▸ **SHORT EXERCISE**:
Could you reproduce the forum thread below word for word, beginning at the words "shinotenshi22" and stopping after "on those things."?

▸ **SOURCE TEXT**:
The Fool
[suicide, abuse, bad living conditions, poor health, etc] The truth is, I don't know anymore.
The Fool
It's difficult to tell, after a while, just how bad a particular thing is on a particular day.
The Fool
I have this habit of being like "yeah, I'm having a lot of suicidal ideation today, but I'm safe, I'm okay"
shinotenshi22
huggles you
The Fool
But it gets to be really weird after a while, trying to figure out the status of something that is always there.
The Fool
I'm having a bad day today, and it started last night, and I don't know how to explain the progression or exactly all the parts that make it up.
The Fool
But I've hit the point where it's very hard to say "how suicidal" I am, or whatever.
The Fool
It's funny, at my current job I'm kind of known as the insane cleaner type person, and everyone thinks of me as someone who is good at and focused on those things.
The Fool
But if you ask anyone who has known me in person, they'll tell you that cleaning is very hard for me, both because I was punished regarding it a lot, and because I lived in so many terrible places that I got used to not seeing dirt.
The Fool
So I have to work really hard to realize that something is dirty, because to me things being covered in grime is just the normal.

▸ **GIVEN RECORDS**:
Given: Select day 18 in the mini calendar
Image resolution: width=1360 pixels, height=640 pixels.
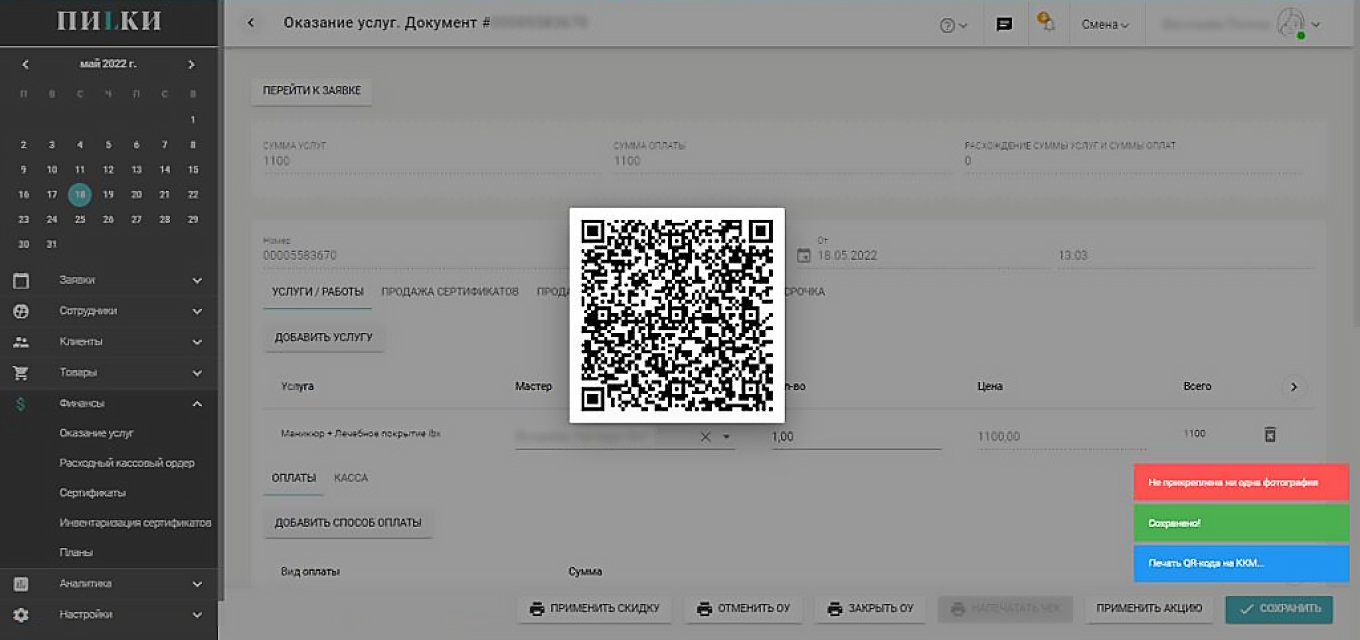Looking at the screenshot, I should [x=79, y=194].
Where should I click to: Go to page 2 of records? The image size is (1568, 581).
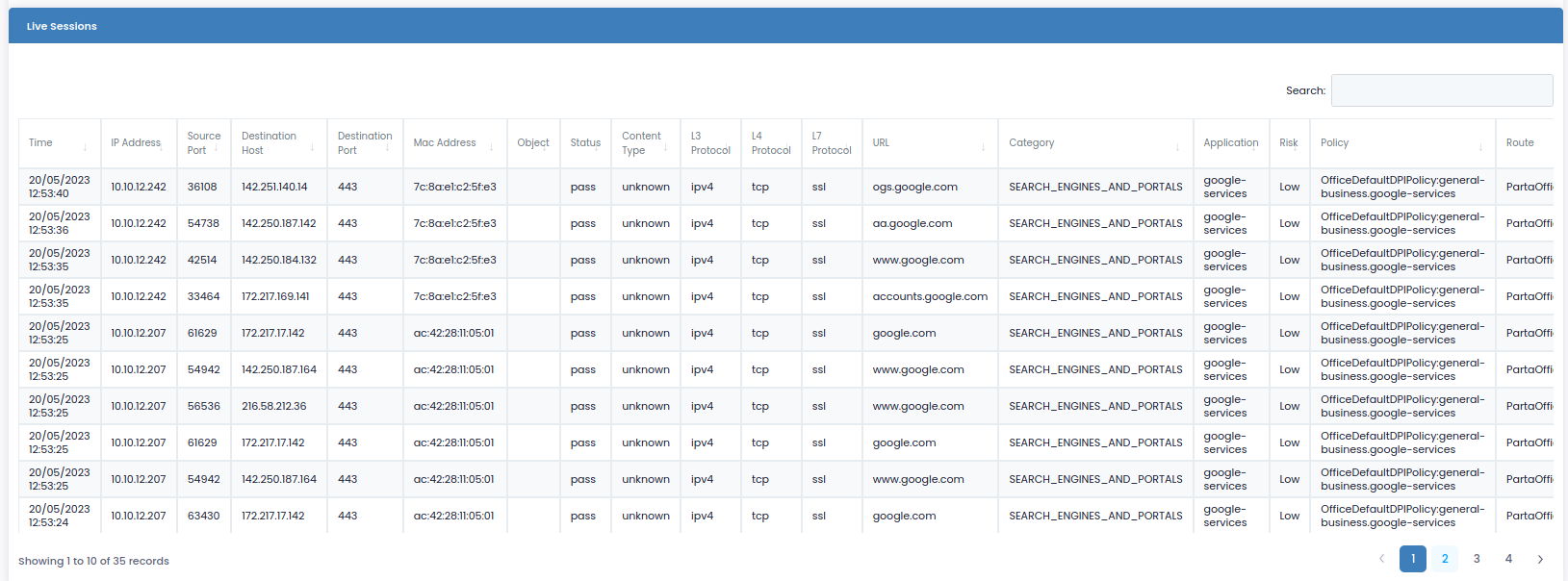[1445, 559]
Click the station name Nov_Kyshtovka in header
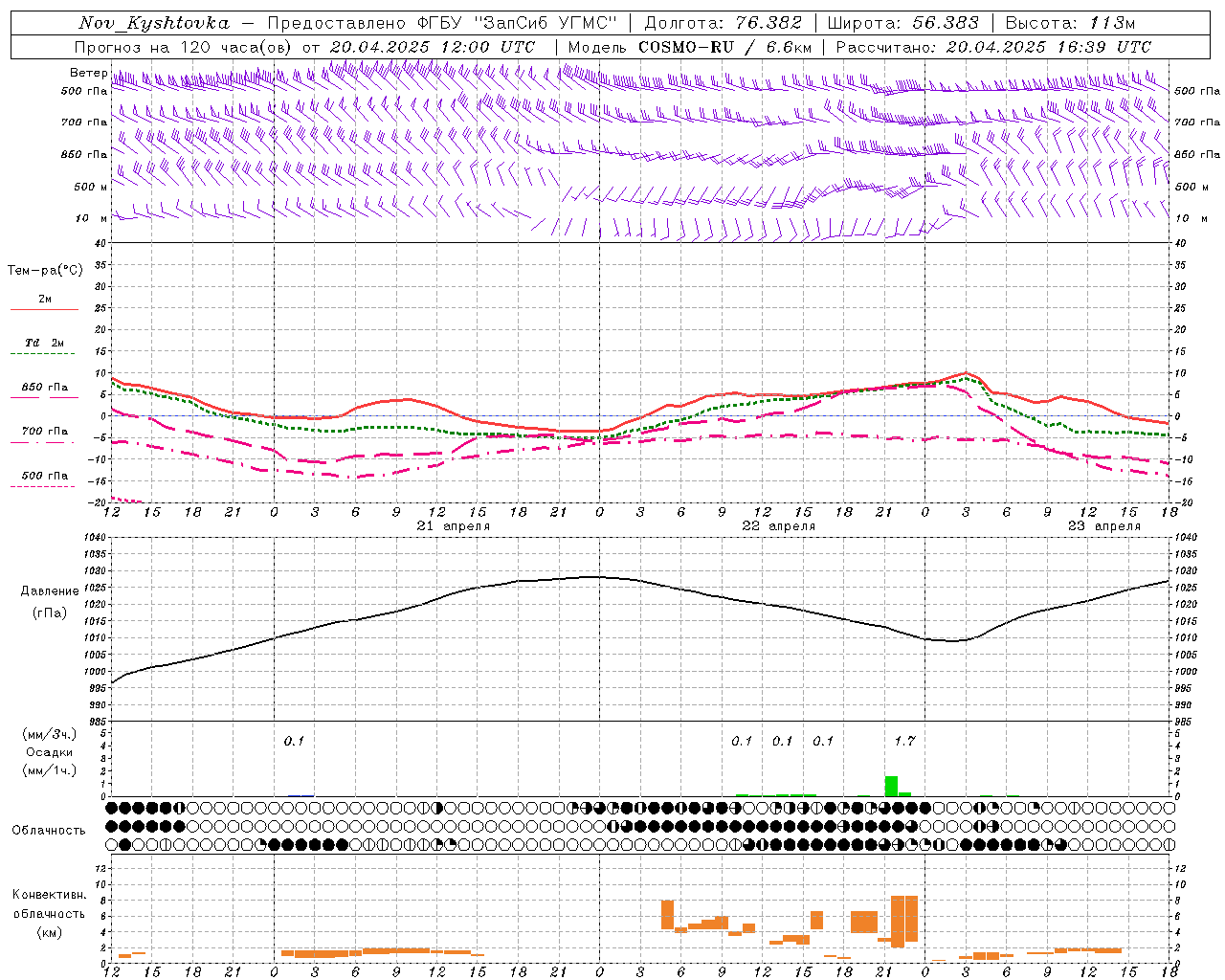The image size is (1225, 980). [154, 23]
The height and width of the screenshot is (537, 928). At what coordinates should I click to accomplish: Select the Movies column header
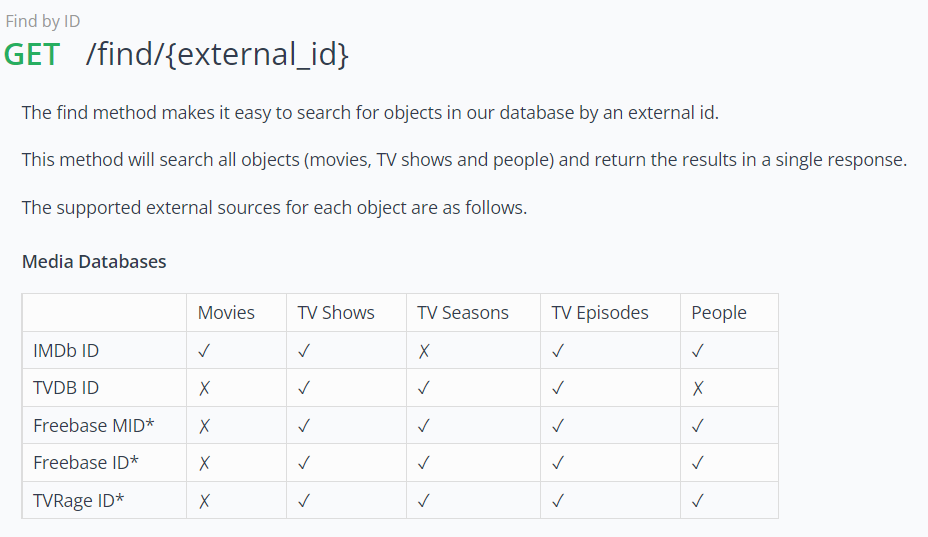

▸ **REPLY TO THE EXERCISE**:
shinotenshi22
huggles you
The Fool
But it gets to be really weird after a while, trying to figure out the status of something that is always there.
The Fool
I'm having a bad day today, and it started last night, and I don't know how to explain the progression or exactly all the parts that make it up.
The Fool
But I've hit the point where it's very hard to say "how suicidal" I am, or whatever.
The Fool
It's funny, at my current job I'm kind of known as the insane cleaner type person, and everyone thinks of me as someone who is good at and focused on those things.